Empagliflozin effective as add-on to dual oral therapy
medwireNews: The sodium–glucose cotransporter 2 inhibitor empagliflozin significantly improves glycemic control in patients with type 2 diabetes who are already taking linagliptin and metformin, shows a randomized trial.
Average glycated hemoglobin (HbA1c) levels were the same in all treatment groups at baseline. But after 24 weeks of treatment, around twice as many patients assigned to take empagliflozin as placebo had reduced their levels to below 7.0%.
In all, 37.0% of the 109 patients taking empagliflozin 10 mg and 32.7% of the 110 taking empagliflozin 25 mg achieved this goal, compared with 17.0% of the 108 patients in the placebo group. The corresponding average changes in HbA1c levels by the end of treatment were 0.65% and 0.56% reductions compared with a 0.14% increase, with the between-group differences appearing within the first 6 weeks of treatment.
The HbA1c differences between the empagliflozin and placebo groups were statistically significant, but there were no differences between the two empagliflozin doses, which Eirik Søfteland (Haukeland University Hospital, Bergen, Norway) and study co-authors say is unexpected, given the dose-dependent effects reported in phase I and II trials.
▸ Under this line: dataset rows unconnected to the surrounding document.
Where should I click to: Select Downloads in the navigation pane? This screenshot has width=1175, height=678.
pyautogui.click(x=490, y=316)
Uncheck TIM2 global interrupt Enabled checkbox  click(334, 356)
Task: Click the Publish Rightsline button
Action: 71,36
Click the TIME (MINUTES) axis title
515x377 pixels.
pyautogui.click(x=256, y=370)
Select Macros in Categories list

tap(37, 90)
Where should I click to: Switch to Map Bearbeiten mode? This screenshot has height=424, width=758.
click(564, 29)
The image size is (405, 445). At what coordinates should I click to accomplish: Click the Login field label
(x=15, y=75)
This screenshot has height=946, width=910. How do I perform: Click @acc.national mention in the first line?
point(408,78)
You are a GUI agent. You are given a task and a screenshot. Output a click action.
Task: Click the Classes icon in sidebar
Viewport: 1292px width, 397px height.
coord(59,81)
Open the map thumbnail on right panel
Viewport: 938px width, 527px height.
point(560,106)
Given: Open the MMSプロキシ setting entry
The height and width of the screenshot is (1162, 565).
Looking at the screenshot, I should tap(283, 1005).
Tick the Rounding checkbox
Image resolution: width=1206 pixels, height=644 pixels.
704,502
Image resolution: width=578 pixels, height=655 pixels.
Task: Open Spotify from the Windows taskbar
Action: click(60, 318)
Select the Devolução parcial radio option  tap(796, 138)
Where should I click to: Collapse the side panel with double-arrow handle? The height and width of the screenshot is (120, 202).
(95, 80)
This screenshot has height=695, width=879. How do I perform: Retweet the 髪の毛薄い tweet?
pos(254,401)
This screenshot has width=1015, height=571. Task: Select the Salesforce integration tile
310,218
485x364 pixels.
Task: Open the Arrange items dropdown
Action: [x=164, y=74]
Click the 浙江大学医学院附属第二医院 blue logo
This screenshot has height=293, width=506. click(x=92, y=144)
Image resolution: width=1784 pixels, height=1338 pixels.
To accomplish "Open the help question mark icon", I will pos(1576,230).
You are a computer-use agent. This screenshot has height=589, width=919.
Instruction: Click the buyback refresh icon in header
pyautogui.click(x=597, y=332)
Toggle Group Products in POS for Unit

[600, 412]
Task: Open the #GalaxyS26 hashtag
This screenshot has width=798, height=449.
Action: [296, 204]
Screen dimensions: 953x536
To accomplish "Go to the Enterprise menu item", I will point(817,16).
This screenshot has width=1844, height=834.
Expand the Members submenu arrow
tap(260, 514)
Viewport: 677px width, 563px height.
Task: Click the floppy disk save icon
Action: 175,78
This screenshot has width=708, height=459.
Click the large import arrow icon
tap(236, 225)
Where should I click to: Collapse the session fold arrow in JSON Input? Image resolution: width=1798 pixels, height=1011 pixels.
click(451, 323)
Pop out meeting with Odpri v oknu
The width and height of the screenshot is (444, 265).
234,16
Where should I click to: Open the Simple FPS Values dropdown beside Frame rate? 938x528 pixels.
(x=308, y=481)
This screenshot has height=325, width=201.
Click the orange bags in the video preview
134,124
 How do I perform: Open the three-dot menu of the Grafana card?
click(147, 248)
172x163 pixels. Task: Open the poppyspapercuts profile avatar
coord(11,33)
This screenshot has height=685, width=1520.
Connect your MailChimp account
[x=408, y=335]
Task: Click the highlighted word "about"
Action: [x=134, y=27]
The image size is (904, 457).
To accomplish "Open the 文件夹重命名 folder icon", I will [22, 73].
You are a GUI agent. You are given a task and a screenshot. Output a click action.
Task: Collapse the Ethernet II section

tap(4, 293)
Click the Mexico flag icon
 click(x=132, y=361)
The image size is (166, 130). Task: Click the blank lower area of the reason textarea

All patients continued to take their previous metformin dose throughout the trial. They added the dipeptidyl peptidase 4 inhibitor linagliptin 5 mg for 16 weeks, and the 333 patients (of an initial 606) whose HbA1c levels remained above 7.0% continued to the empagliflozin/placebo phase of the trial.
Adverse events were no more common in the empagliflozin than placebo groups, and adverse events believed to relate to drug treatment occurred in 7.1–10.9% versus 5.5%. Four patients discontinued treatment due to adverse events, two of whom were in the placebo group. Confirmed hypoglycemia (plasma glucose ≤3.9 mmol/L and/or requiring assistance) occurred in just one patient in the placebo group and three in the empagliflozin 25 mg group.
Furthermore, patients taking empagliflozin experienced significant weight reductions, by 3.1 and 2.5 kg in the 10 mg and 25 mg groups, respectively, compared with 0.3 kg in the placebo group.
Linagliptin is “weight neutral,” the team notes in Diabetes Care. “Therefore, empagliflozin may provide a valuable treatment option as add-on therapy for patients with inadequate glycemic control with linagliptin and metformin, with the benefits of weight loss and a low risk of hypoglycemia.”